Too often financial institutions fail to regulate and/or monitor the dealings of the market movers, and when these failings are found out, their impacts reverberate throughout the world. Hin Leong played an oversized role in the oil price crash and has led to yet another reconsideration of trading regulations, as well as restrictions on access to capital for Asian oil traders.
ABN Amro has exited commodity finance altogether. Société Générale has closed their Asian commodity finance unit, while BNP Paribas has shut the doors on their Swiss trading unit. This appears to be a signal for the changing times ahead.
Alternative Models: Buying Up the Value Chain
Oil and gas traders have long-relied on the capacity to maximize their slender margins to obtain profits, and like other players in the wider industry, have had to diversify their business models to maintain relevance and profitability through the energy transition.
The diversification of portfolios has initiated withdrawal by IOCs from regional assets with high GHG emissions exposure, together and with the financial and public pressure to decarbonize has exposed a potential vacuum in the E&P sector.
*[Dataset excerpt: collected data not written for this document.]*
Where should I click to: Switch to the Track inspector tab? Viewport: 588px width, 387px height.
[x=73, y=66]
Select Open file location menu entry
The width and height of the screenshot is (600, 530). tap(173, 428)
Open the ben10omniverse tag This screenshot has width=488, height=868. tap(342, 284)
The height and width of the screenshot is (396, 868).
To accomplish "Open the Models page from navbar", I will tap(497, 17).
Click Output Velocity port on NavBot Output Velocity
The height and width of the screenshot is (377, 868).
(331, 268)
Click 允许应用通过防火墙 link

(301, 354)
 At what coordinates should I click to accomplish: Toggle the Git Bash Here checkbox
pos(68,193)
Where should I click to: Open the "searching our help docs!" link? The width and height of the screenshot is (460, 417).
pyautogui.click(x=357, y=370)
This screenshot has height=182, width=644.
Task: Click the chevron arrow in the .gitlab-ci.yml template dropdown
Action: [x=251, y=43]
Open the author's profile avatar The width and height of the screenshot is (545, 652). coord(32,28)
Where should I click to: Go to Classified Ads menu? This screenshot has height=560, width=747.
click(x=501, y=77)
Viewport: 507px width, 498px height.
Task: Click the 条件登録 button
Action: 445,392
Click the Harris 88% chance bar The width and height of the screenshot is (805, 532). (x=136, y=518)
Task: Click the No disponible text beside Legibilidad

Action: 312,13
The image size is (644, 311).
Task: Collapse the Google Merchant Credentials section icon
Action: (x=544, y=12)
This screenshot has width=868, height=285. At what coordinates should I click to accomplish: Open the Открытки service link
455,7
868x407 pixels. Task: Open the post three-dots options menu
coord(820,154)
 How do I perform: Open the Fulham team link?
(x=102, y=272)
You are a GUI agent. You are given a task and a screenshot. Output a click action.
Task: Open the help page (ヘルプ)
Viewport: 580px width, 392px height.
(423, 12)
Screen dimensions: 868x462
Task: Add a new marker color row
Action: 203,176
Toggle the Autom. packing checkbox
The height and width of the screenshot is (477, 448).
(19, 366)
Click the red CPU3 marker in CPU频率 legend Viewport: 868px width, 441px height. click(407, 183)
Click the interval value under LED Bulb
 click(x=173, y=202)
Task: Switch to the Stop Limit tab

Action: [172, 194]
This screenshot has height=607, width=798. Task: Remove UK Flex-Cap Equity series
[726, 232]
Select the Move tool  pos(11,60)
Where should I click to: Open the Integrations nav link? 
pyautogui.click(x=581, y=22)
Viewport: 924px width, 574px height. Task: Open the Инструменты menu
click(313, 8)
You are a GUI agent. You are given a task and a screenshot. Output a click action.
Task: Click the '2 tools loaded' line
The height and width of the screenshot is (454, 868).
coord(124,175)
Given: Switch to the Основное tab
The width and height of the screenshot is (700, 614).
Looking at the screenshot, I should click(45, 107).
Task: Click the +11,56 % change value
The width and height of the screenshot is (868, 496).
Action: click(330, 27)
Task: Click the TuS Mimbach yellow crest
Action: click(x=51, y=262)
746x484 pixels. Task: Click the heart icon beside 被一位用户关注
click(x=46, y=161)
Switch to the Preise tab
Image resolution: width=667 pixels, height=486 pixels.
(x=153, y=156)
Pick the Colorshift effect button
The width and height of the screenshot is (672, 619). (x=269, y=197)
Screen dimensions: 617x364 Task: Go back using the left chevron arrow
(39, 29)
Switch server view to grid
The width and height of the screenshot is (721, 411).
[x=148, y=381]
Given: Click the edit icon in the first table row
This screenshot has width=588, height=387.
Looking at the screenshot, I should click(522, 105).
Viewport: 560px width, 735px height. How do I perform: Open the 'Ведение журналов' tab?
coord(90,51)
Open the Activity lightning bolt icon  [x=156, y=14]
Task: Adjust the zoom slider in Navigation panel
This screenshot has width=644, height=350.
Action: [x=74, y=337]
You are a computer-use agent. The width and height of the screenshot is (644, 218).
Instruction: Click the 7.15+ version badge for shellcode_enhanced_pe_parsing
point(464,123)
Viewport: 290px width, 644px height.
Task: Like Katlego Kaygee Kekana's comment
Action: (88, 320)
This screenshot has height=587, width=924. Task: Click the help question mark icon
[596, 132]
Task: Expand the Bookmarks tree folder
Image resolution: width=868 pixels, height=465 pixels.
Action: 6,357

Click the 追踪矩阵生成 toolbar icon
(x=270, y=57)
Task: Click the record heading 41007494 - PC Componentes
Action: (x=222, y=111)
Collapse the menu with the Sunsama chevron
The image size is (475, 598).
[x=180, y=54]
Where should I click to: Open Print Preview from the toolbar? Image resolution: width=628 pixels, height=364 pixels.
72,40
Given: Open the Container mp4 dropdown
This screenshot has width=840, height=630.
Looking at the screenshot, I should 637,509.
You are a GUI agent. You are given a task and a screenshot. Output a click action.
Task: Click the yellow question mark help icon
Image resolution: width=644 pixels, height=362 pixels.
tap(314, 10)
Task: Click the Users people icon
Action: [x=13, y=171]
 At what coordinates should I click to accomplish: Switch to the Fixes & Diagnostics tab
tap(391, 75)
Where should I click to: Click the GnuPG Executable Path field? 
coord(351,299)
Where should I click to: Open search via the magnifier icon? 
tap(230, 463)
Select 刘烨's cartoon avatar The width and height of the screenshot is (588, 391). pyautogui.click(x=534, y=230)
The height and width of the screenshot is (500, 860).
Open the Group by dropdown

The financial pressures have restricted international lenders' capacity to fund new E&P ventures, creating an opportunity for market actors who have capital but do not face the restrictions and pressures of the energy transition to fill the void.
Traders saw an opportunity to develop alternative funding models, particularly structured credit investments on the secondary market that would monetize assets while maximizing optionality. By
providing access to this capital in conjunction with regional banks, trading houses could write-down the capital requirements and reduce the exposure to risk for the primary lender. A welcome consequence is direct access to oil and gas, thus removing one link in the fuel supply chain.
Then within the primary markets these trading houses have acted as a go-between the financing banks and major producers whose access to capital hasn’t been forthcoming. It has resulted in alternative capital arrangements that can negotiate a more regulatory-laden environment, while providing greater options for the traditional investors in the asset class.
It has been a considered approach that has seen trading houses begin to diversify their labour by hiring structured financiers from the likes of Goldman Sachs and JP Morgan, engineers and geologists from the IOCs and Oil Majors, and expanding into financial engineering. While this is a new chapter for many, these new-age traders appear to be developing successful E&P operations.
Transitioning Upstream, Against the Current
By expanding their activities beyond the trade the commodities and Midstream sector, trading houses have begun to influence the Upstream sector too. Vitol’s flagship E&P project is the Sankofa Gye Nyame field offshore Ghana, developed in conjunction with Eni, which they believe holds 500 million barrels of oil.[5] Glencore have been developing projects in Cameroon, Chad and Equatorial Guinea, with Gunvor Resources similarly involving itself upstream in West Africa and Trafigura has announced an imminent expansion into the E&P sector.
Asian Upstream M&A has seen regional NOCs, more so than traders, fill the gap as they look to concentrate their resources and reduce operational expenditures. Moreover, ESG pressures have yet to take hold like they do in the West. Once the dust settles, we will see Asian traders dip into the E&P sector and pick up assets that international financiers and regional banks do not have an appetite for.
The relationship between financiers and traders has rarely been more fraught, untrusting and wary of the ramifications of massive miscalculations in trade volume. And yet, there is a burgeoning relationship among these two actors, as financiers seek capital owners willing to engage in upstream activities and defer some climate risk. As the concerns for E&P financing grow as the energy transition accelerates, traders could increasingly see themselves as ‘mini-majors’ exploring, producing and trading under one name just like the IOCs, just without public market constraints.